Trouble-ridden main characters won’t rely on contentious or angry parents for help. They won’t want to bother parents who are chronically or terminally ill. They won’t seek the ones who have no time for them, and they won’t trust the ones who can’t function up to par.

In other words, these parent cliches invoke the orphan-as-main-character trope, only with a lower body count. Don’t want to kill off your MC’s mom? Make her emotionally unavailable instead, and you’ll get roughly the same result: psychological trauma and a spur for your MC to act independently when conflicts arise.

It’s a writer’s cheat for creating instant drama. Everyone’s butted head with parents or parental figures at some point in their life, so it’s an easy way to draw the reader and the main onto the same page. Plus, it leaves an opening for that oh-so-satisfying Parent Redeemed™ scene near the end of the book. You know the one I’m talking about. The MC and a parent sit down and heart-to-heart back into one another’s good graces:

“I’m sorry I wasn’t there for you, but I only ever wanted the best for you, sweetie.”
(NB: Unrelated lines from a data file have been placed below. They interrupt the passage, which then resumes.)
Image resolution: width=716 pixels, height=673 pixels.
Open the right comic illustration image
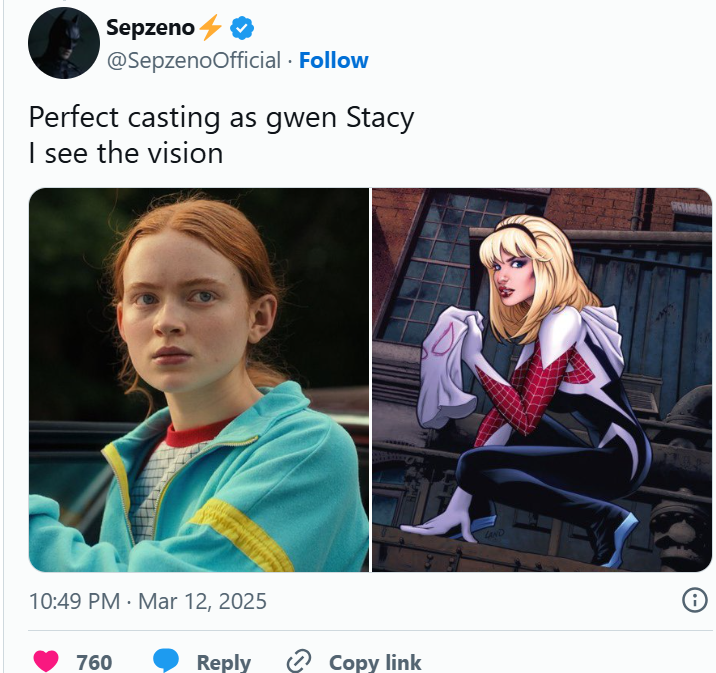(542, 379)
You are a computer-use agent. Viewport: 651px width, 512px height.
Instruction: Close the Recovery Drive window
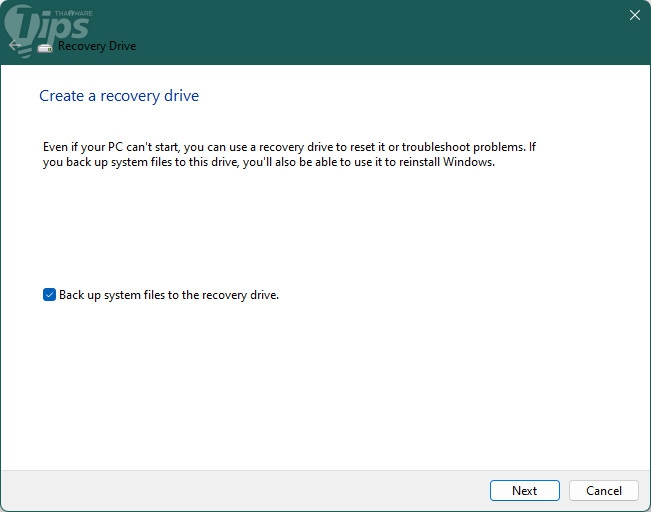[634, 15]
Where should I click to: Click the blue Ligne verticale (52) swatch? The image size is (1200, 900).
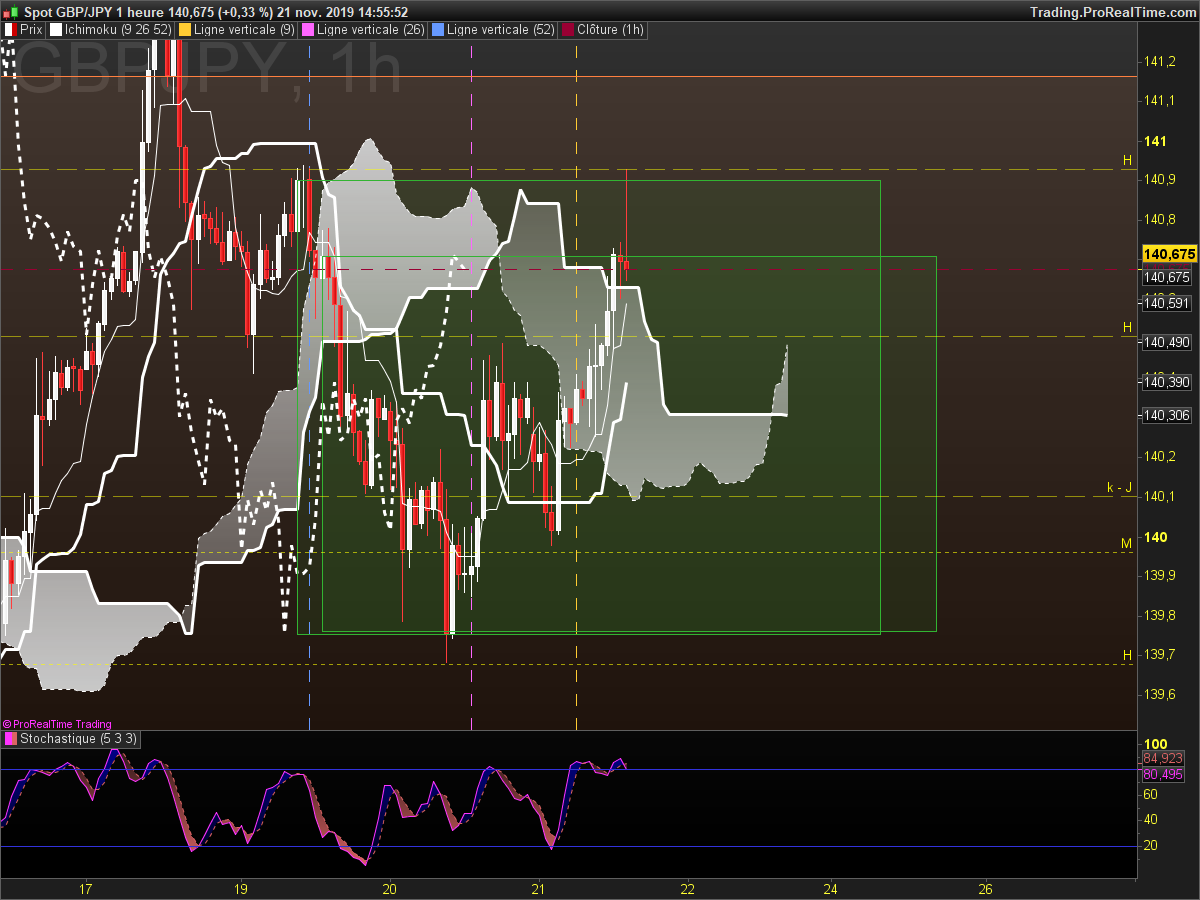[x=435, y=30]
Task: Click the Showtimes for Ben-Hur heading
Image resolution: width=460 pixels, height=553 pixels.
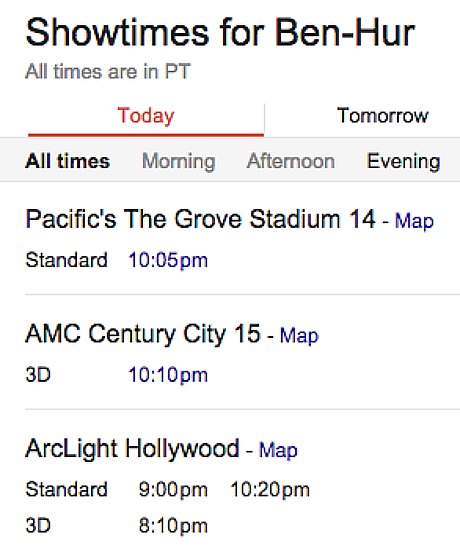Action: pos(220,32)
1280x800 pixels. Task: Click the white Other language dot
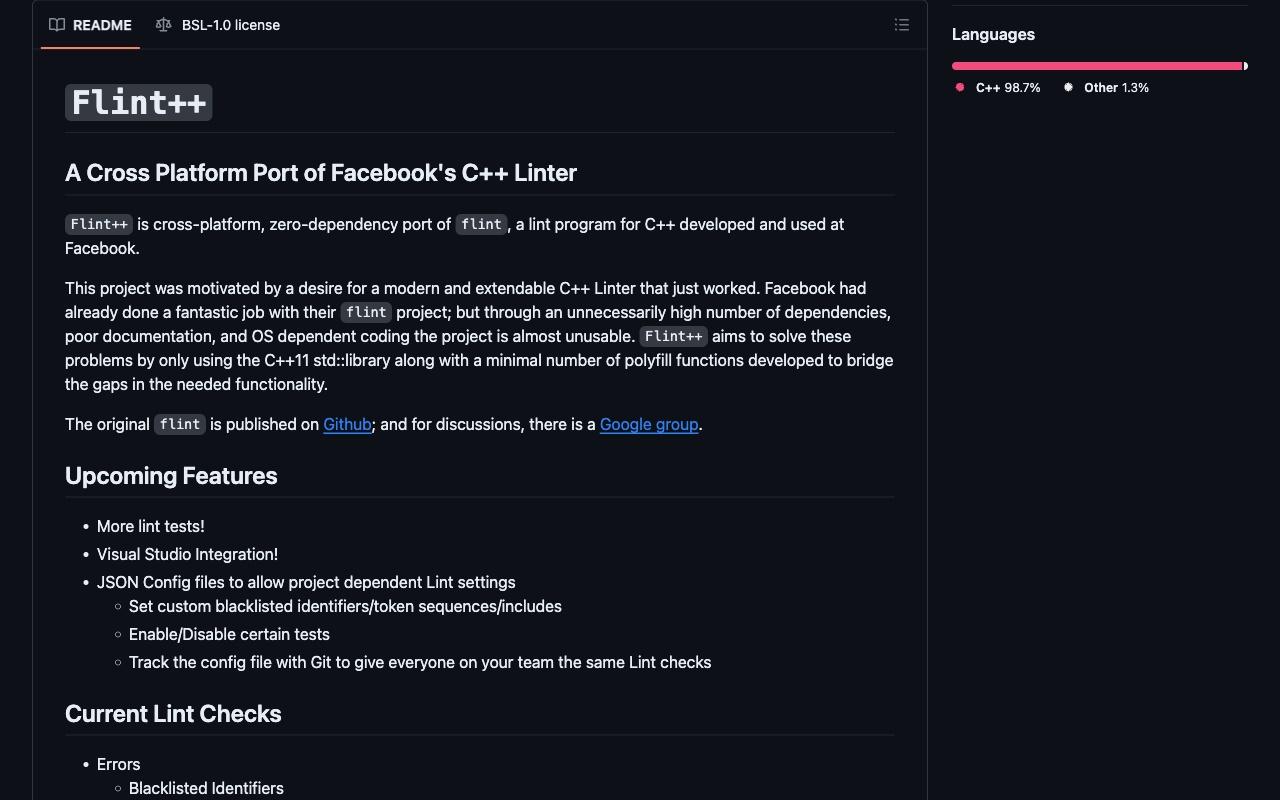[1068, 87]
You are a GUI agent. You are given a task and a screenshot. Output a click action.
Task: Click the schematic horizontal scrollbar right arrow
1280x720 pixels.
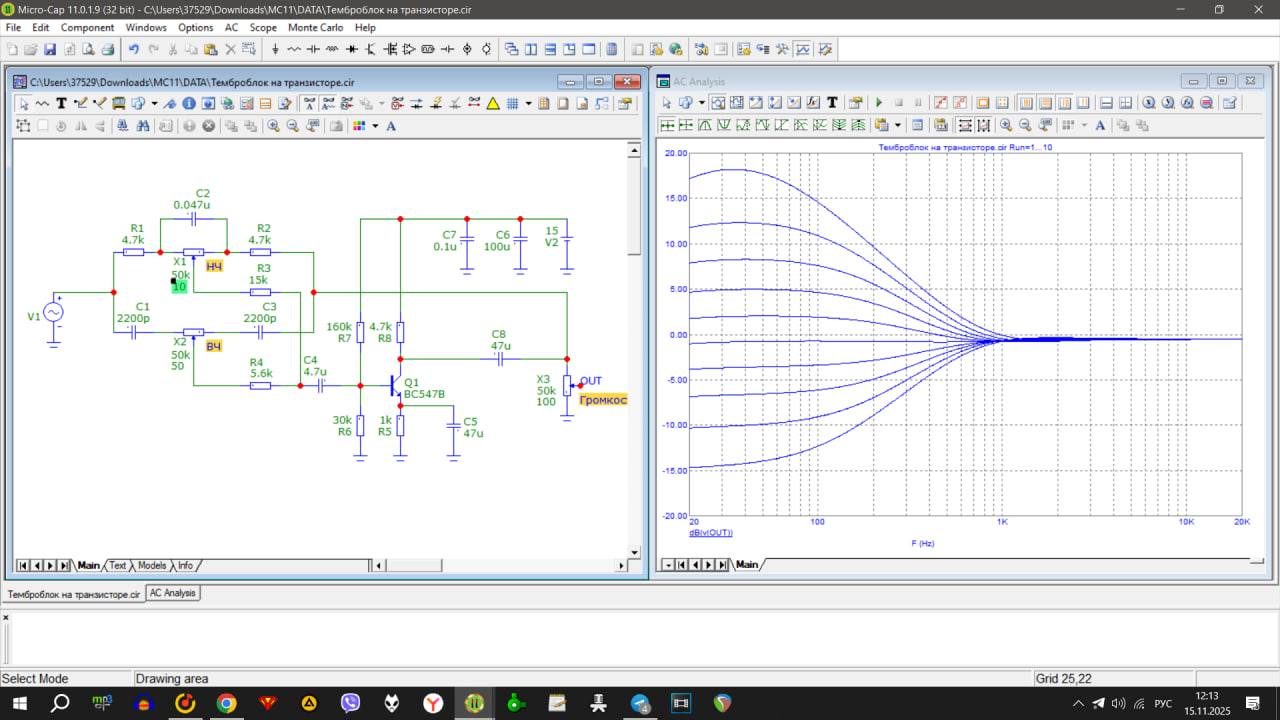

“I know that now, Mom/Dad.”

[Cue hugs, tears, sunshine, rainbows, and a wholesome sense of the world re-aligned to its proper sphere.]

Parents as plot devices

To some extent, the Unreliable Parent is necessary. Fully functional parents protect and support their children, not the other way around. If a main character has to save the world (literally or metaphorically), the parent has to be somehow unavailable. This enables the MC to act as a protagonist instead of a child. It triggers character growth and independence. It’s one of those conditions that allows the MC to wear the mantle of a hero in the first place.

(And this doesn’t apply only to adventure/quest stories. Go look at the parents in Jane Austen’s novels and get back to me.)

In the same vein as the Unreliable Parent, the Antagonistic Parent pushes a main character even further into independence. The MC who faces a parent as a villain also faces the process of de-tangling emotions and identity from that parent.

It makes for delectable drama when done correctly. It makes for cloyed melodrama when flubbed.

(I would here name names, but I’m in a kindly mood.)

For this parent vs. child situation to work, the characterization must be spot-on. If I don’t care about the MC, I’m certainly not going to care about any angst with their parents. And for them to be genuine adversaries, a deep and meaningful rift must lie between them. But please note: “Deep and meaningful” does not equal “overdeveloped and complicated.” The relationship, even if adversarial, must ring true. Sometimes the source of deep rifts can be appallingly simple.

Something as simple as a parent stubbornly viewing the child as an extension of himself.

The hero must be independent, after all, one way or another.